**PROBLEMS TO SOLVE**
[A] Answer these questions about the passage on clot waveform analysis (CWA):
(i) According to the passage, what does the amplitude of the CWA curve, characterized by Delta, show a linear association with?
(ii) In the thrombin generation assay, what does the measurement use, and what triggers it?
(iii) Which phase of clotting does the passage say dictates the rate of fibrin clot formation?
[B] Carry on the passage on clot waveform analysis from its last sentence.

The amplitude of CWA curve, characterized by Delta, is determined by the turbidity resulting from the aggregation of fibrin monomers and shows a linear association with fibrinogen concentration. Other studies have also shown that the correlation between fibrinogen and delta was significant, with significantly weaker correlations with other properties [11,32].

The CWA parameters are not exactly equivalent to those derived from thrombin generation because fibrin clot formation measured by CWA using transmitted light based on intrinsic coagulation cascade is different from that measured by thrombin generation assay using fluorescence triggered by a tissue factor [13]. However, the strong correlation of coagulation factor concentration, thrombin generation, and fibrinogen with CWA parameters might be explained by the physiological process of the coagulation cascade. Each CWA parameter reflects the characteristics of the coagulation cascade in sequential steps. Small amounts of thrombin produced in the initiation phase described by aPTT are critical for fully activating factors XI, V, and VIII and platelets into a highly procoagulant state during the amplification phase. Generated thrombin participates in multiple positive feedback loops by activating tenase complex with FVIIIa and prothrombinase complex form with FV [13] leading to a burst of thrombin generation in the propagation phase, which might be partly shown by rate/acceleration parameters. Since sufficient thrombin is required to convert fibrinogen to fibrin, delta associated with the total amount of thrombin and fibrinogen might account for fibrin clot formation. It is not the initiation phase of clotting but the propagation phase that dictates the rate of fibrin clot formation and determines hemostasis and blood loss [19,20]. Therefore, applying this global assay may allow the detection of hemostatic abnormalities in specimens with an apparently normal aPTT, or may facilitate identification of the source of an abnormal aPTT result.

Items from a data source:

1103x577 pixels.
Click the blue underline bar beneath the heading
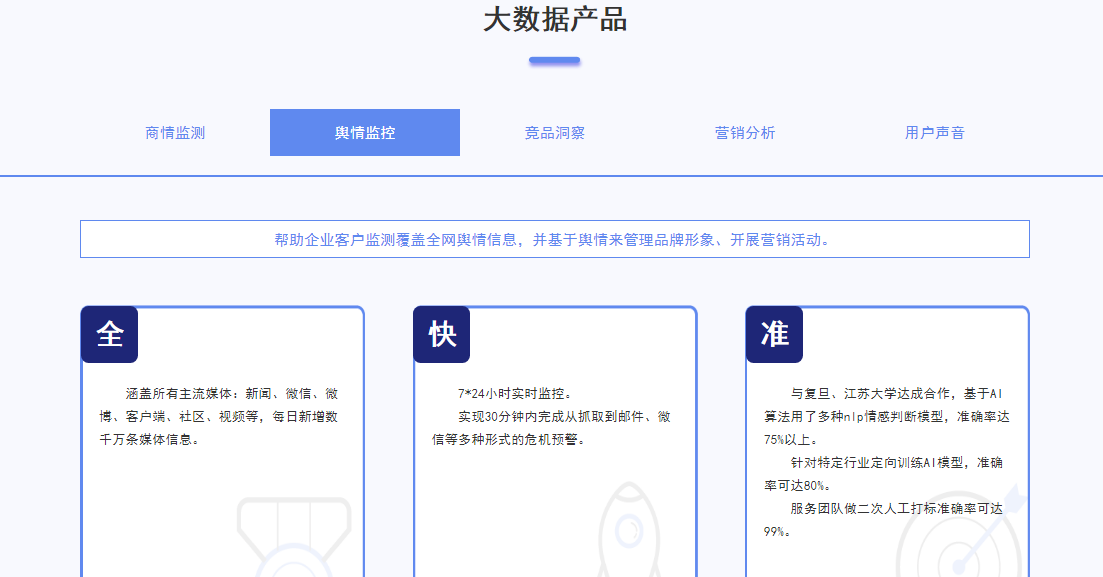coord(555,61)
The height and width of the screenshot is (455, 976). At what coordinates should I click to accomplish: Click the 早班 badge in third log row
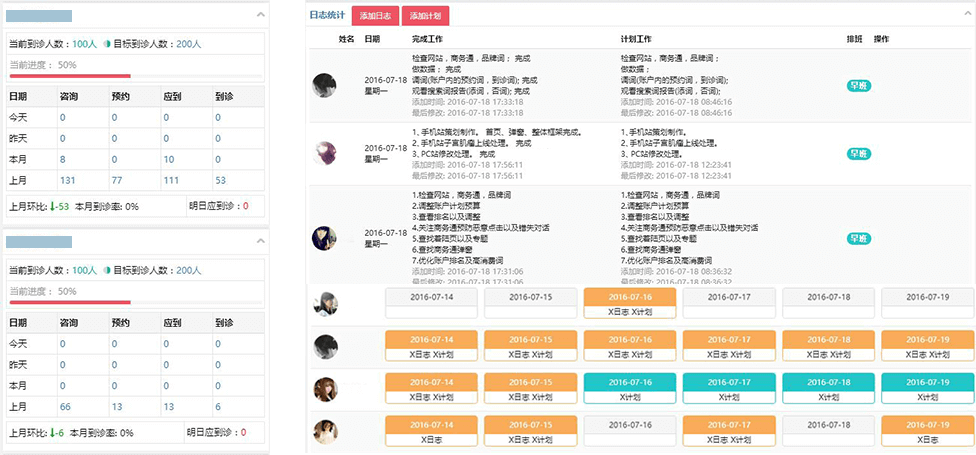[858, 239]
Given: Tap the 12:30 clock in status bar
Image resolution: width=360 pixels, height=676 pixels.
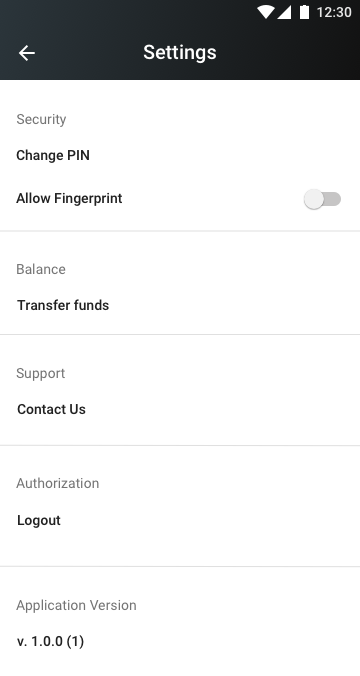Looking at the screenshot, I should point(334,12).
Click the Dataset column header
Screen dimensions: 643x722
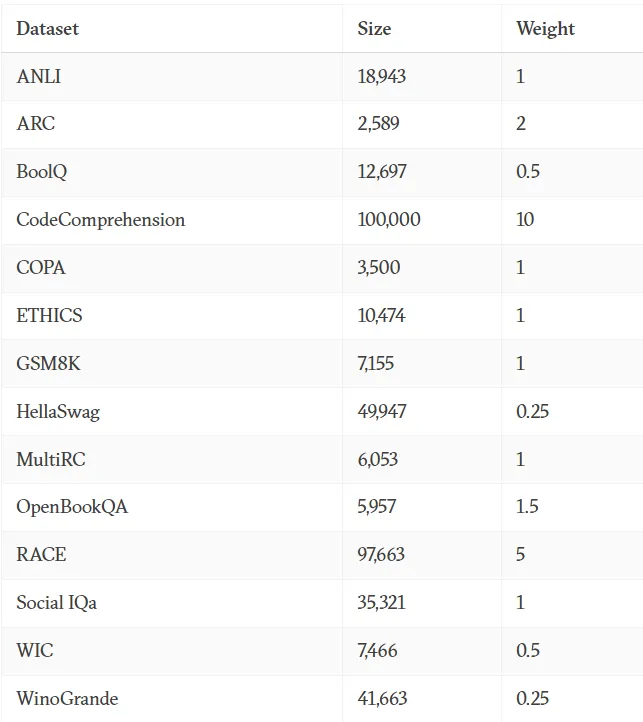point(47,29)
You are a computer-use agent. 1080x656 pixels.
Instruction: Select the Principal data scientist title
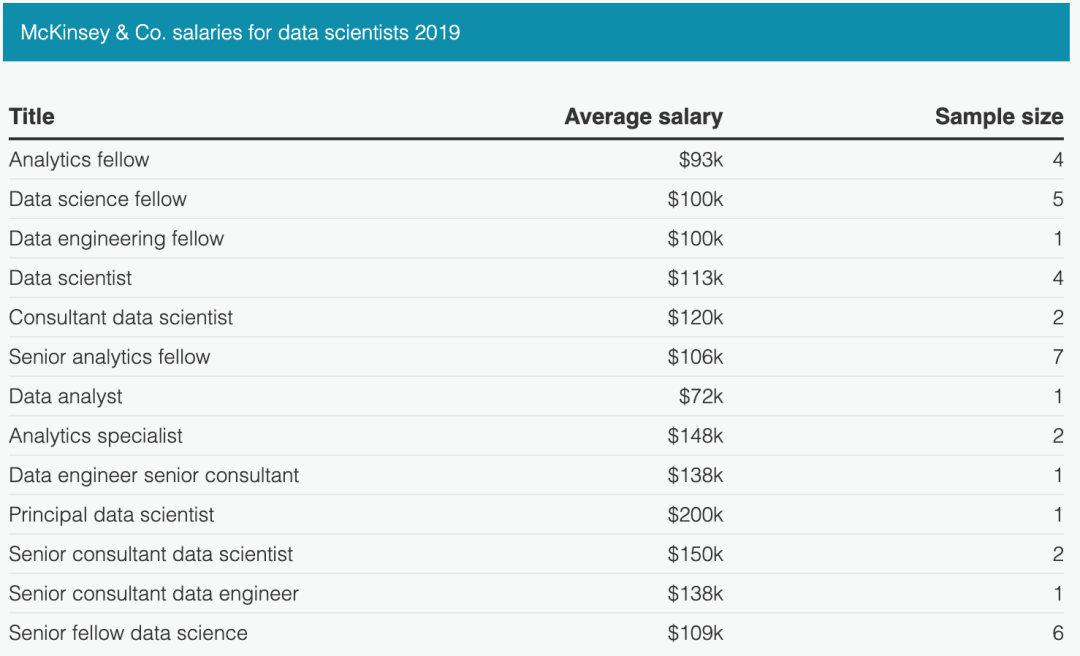pos(112,515)
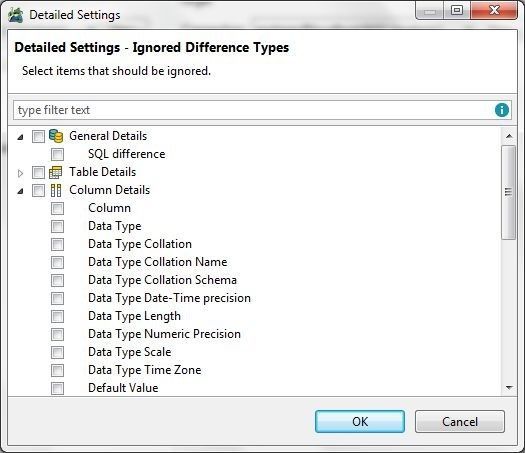Click the Table Details grid icon

tap(56, 172)
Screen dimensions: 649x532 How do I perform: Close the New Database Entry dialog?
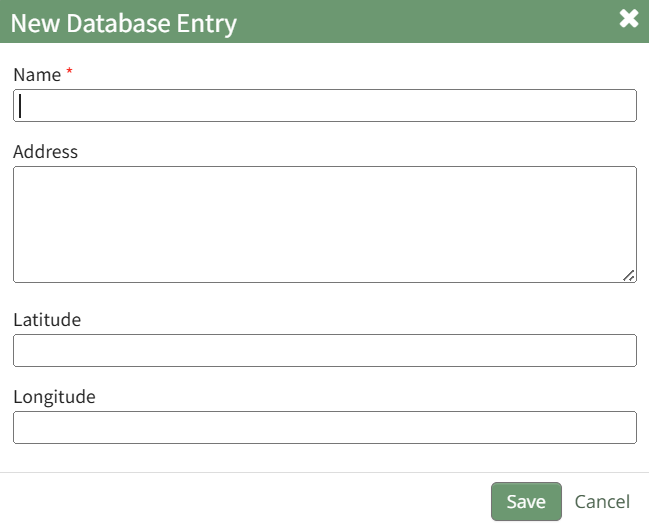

**YOUR WRITTEN ANSWERS**
[A]
(i) Fibrinogen concentration.
(ii) It uses fluorescence triggered by a tissue factor.
(iii) The propagation phase, not the initiation phase.

[B]
Our study had some limitations. First, our experiments were performed in vitro, excluding rheological elements of coagulation, which may not accurately represent in vivo conditions. Further studies are needed to address the clinical approaches, such as massive hemorrhage related to major trauma and cardiovascular surgery, and their influence on CWA as a useful guide for hemostatic therapy. Second, the sensitivity of thrombin generation assays was dependent on the TF concentration, and thrombin generation was amplified by increasing TF concentrations [33,34]. It is essential to define appropriate TF concentrations for specific hemostatic assessments. A lower dose (1–2 pM) may be suitable for evaluating patients with hemophilia and protein C activation [35]. The 5 pM TF used in our study, which is considered a conventional concentration used for massive bleeding in clinical studies, provides clot times in the range of 4–5 min, which is comparable with in vivo bleeding times [21]. In addition, there are still no standardized analyzers and reagents for CWA assays. We only evaluated the correlations between aPTT-CWA variables and thrombin generation parameters and coagulation factors on a single analyzer and reagent type for CWA assays in an in vitro dilutional coagulopathy. Consequently, our findings may not be generalizable to other type of analyzers and reagents.

Conclusions

The findings from in vitro hemodilution model in healthy male volunteers showed that aPTT was significantly correlated with clotting factors. The rate and acceleration parameters and delta in CWA changed with variation in thrombin and fibrinogen generation. A broader set of CWA parameters might be used for more efficient monitoring of hemostasis.